In 2004 they endorsed government amendments approving the now-illegal Guantánamo military commissions. In supporting this legislation, Labor ensured that Australia was the only country outside the US that formally recognised the military commissions.
Likewise, when Mamdouh Habib was released from Guantánamo in early 2005 and offered to provide firsthand information to the Senate about Australian involvement in his detention and rendition from Pakistan to Egypt, and then Guantánamo, this was rejected by the Laborites.
Beazley categorically opposed any Senate invitation to Habib declaring, “I’m not in the business of making this bloke a hero. He shouldn’t have opportunity to give evidence to a Senate committee and we shouldn’t waste a minute on him.”
While federal Labor’s former shadow attorney-general Nicola Roxon, South Australian Senator Linda Kirk and a few other Labor MPs have raised their voices about Hicks, their comments have invariably been directed toward advising the Howard government that Hicks could be tried under existing Australian legislation and jailed locally. Roxon and Kirk have publicly insisted that Hicks could be repatriated and placed under a police “control order,” a new measure that allows police to impose highly restrictive curfew and tracking conditions on any so-called terrorist suspect.
Last October, much publicity was given to the so-called “Fremantle Declaration” of state Labor government attorneys-general over the treatment of Hicks. The declaration, however, made no specific demands for Hicks’s release and consisted instead of a general “affirmation” of their commitment to the Geneva Conventions and other long-standing legal principles.
This was nothing but empty posturing. Under the banner of “fighting terrorism,” the state Labor governments have been active partners with the Howard government in reversing long-established legal principles, including giving state police the right to hold terror suspects without trial and without the right to even report their own detention. The federal government’s assault on these rights could not have been implemented without the state governments’ enabling anti-terror legislation.
Nor has Labor or any other of the so-called opposition parliamentary parties initiated legal action against the Howard government over its blatant attack on Hicks’s basic rights. That such action could be initiated was confirmed in early November in a special report by senior legal academics and lawyers, including Alastair Nicholson, Peter Vickery and Gavan Griffith.
In understated but direct language, the 29-page legal analysis made clear that Howard’s wholesale backing for the illegal treatment of Hicks constitutes a clear war crime under Common Article 3 of the Geneva Conventions and violates the International Covenant on Civil and Political Rights.

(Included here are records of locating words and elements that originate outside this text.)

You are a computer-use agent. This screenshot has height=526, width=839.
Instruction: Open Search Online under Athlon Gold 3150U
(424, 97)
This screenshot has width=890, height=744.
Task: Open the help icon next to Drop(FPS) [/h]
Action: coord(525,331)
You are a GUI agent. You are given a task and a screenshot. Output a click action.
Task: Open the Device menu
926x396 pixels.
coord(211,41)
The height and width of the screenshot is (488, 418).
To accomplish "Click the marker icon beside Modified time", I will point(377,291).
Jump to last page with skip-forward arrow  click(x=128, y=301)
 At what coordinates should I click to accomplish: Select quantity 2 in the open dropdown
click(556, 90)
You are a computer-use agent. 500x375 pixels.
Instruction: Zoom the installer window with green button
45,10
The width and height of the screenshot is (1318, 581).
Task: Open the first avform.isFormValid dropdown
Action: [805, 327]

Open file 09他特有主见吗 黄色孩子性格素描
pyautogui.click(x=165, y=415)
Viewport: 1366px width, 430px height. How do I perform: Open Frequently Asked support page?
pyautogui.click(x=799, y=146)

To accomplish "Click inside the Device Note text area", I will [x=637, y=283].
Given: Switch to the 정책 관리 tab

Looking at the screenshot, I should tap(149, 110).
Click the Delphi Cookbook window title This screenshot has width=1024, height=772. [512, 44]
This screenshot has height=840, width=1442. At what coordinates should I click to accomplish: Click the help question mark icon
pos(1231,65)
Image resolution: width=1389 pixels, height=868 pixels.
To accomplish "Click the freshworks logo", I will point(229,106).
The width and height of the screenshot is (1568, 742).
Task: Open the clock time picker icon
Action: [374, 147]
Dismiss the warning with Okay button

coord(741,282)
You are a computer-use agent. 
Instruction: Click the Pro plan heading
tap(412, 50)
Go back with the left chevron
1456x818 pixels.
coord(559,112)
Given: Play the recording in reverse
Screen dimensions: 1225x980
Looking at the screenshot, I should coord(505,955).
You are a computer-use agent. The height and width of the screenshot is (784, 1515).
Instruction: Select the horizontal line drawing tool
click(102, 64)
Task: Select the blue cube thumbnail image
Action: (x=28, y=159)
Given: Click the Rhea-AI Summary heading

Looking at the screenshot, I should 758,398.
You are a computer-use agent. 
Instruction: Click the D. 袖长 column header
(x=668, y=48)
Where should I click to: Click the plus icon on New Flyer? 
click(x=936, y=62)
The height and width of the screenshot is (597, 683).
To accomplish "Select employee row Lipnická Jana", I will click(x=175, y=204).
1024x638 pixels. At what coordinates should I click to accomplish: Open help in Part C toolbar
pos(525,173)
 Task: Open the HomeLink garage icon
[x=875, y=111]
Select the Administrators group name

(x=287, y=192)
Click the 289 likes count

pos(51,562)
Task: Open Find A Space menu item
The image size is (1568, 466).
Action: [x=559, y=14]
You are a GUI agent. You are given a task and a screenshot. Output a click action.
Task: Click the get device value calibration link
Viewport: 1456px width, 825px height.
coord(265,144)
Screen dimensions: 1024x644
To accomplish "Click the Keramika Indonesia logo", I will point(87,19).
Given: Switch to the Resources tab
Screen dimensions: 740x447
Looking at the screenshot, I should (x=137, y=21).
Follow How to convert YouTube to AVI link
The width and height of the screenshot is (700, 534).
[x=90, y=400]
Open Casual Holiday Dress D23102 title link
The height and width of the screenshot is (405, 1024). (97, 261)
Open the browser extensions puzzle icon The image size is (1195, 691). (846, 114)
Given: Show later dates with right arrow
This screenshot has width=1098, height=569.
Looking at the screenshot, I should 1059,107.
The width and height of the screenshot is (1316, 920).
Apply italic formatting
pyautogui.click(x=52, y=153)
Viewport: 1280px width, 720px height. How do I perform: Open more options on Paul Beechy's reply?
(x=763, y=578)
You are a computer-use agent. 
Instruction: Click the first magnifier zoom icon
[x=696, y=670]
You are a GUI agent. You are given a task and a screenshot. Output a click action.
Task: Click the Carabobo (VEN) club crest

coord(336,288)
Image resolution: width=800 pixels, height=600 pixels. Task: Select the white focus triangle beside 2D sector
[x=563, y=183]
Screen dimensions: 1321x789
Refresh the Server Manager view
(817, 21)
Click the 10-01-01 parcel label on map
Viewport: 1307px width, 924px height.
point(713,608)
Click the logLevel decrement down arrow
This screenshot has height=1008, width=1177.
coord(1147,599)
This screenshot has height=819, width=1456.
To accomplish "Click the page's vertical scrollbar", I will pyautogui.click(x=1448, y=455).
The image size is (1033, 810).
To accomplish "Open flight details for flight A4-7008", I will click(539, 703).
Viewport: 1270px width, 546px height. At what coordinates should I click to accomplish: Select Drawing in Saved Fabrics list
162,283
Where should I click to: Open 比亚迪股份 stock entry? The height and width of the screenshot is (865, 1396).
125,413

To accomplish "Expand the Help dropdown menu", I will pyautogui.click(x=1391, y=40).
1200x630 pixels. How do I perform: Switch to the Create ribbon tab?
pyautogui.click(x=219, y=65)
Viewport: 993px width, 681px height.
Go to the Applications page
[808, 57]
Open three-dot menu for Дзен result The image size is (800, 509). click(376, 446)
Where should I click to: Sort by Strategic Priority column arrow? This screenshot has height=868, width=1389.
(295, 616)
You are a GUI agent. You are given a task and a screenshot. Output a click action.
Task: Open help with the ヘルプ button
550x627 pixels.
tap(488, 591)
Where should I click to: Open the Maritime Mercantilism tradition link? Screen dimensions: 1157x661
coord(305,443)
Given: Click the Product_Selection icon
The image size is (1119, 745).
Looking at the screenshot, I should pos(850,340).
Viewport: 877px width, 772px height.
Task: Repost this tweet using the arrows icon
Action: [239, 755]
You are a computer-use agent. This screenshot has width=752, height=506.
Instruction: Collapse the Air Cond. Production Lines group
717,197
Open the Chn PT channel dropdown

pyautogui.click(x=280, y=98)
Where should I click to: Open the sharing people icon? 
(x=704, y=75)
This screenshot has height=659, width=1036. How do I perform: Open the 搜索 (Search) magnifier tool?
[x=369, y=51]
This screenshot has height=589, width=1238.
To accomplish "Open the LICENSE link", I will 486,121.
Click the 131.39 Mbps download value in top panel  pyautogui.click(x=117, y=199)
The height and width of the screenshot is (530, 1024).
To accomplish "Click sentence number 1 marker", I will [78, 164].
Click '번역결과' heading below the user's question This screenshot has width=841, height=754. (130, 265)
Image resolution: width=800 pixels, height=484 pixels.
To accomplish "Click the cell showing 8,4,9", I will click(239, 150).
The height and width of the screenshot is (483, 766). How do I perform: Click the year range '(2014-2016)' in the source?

The document concludes: “We are further of the opinion that a trial conducted before a Military Commission established under the Military Commissions Act 2006 would contravene the standards of a fair trial under Australian law, namely the standards provided for in the Australian Criminal Code, and to counsel or urge a trial to take place before such a body with the requisite knowledge and intention would constitute a war crime under sections 11.1, 11.2, 11.4 and 268.76, alternatively section 268.31, of the Australian Criminal Code.”
David Hicks, who was returned to solitary confinement in March 2006, now suffers serious health problems, including back complaints and damaged eyesight, and is deeply traumatised. According to his father Terry, he was virtually incoherent for almost 30 minutes during their last phone call in July.
The ongoing imprisonment of Hicks, which is designed to psychologically destroy him, has further underscored the contempt for legal precedent and democratic rights that characterises the entire Australian political establishment.